See RoomTransactionDataEventListener
Changing an Archibus User’s Information
The system activity supplies a logging callback workflow rule that the core calls whenever a user changes a User, Role, or Process Assignment record.
User uses the Smart Client, the Web Central Archibus Users form, or the My Profile form to change an afm_user record.
The callback workflow rule logs the single-record or bulk update to the table in the database event log, by recording the table, name of the user making the change, the date and time, and
- the SQL that created a bulk update
or - the primary key, changed fields for a single-record update.
In the case of an inquiry, the system administrator can review the log.
Reporting Exceptions
There are a number of cases in which the site can bypass the change events, for instance if users at the site update the database using direct SQL or by loading a database extract file.
In such a case, use the database transaction log or database triggers.
However, sites may wish to have an application-level exception report that detects when this kind of change has taken place.
For instance, consider the use case in which the Space Inventory application has a workflow rule that flows Room table changes to the Workspace Transactions table. Suppose a site then imports a set of room records using direct SQL statements that bypass the Archibus core. The activity can create an workflow rule that finds exceptions by comparing the values in the Rooms table to the most recent record in the Workspace Transactions table. If this exception report finds a difference it can set the resynchRoomPercentagesTable
activity parameter to Yes. Key reports and actions that depend on Space Transactions check this activity parameter before running and alert the user if the table needs to be resynched.
Usage Notes
- Intended Use: The intent behind the data change services is to do targeted cleanup after users change inventory tables or to do auditing. The intent is not to have the handlers implement large amounts of application-level logic.

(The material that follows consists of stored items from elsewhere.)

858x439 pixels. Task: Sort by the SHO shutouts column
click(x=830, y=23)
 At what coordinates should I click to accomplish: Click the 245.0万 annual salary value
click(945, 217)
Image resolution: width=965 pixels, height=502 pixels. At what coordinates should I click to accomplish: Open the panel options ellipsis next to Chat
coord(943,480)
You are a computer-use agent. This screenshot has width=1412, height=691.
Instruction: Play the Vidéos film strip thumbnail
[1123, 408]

- Performance: If you write a data change service, make certain it executes very fast. Do not query for data dictionary information or other heavy information. Keep the list of tables that your handler acts on as small as possible.
- Threads: Do not create new threads of execution in workflow rules, such as a long-running job. This rule goes double for data change services.
- Commits: You may wish to avoid doing any commit inside of data change services. In general, there is no reason to do so. The workflow rule container will commit in any case when any workflow rule ends, so there is no need to. If the parent workflow rule encounters an error and rolls back, the concomitant data change service changes will roll back as well.
- The handler cannot assume that the parent workflow rule does not commit. The parent workflow rule may be updating a large number of records, and will need to commit for performance reasons. Or the parent workflow rule will need to commit to propagate some changes – such as when a workflow rule commits after the creation of auto-numbered records in Oracle so that later portions of the workflow rule code can refer to that particular auto-numbered records.
- Keep in mind that if the parent workflow rule throws an error after the data change service fires, the data change service logging will not be in the log. If you need to track not just all changes but all attempts to change, write a custom handler for that exception.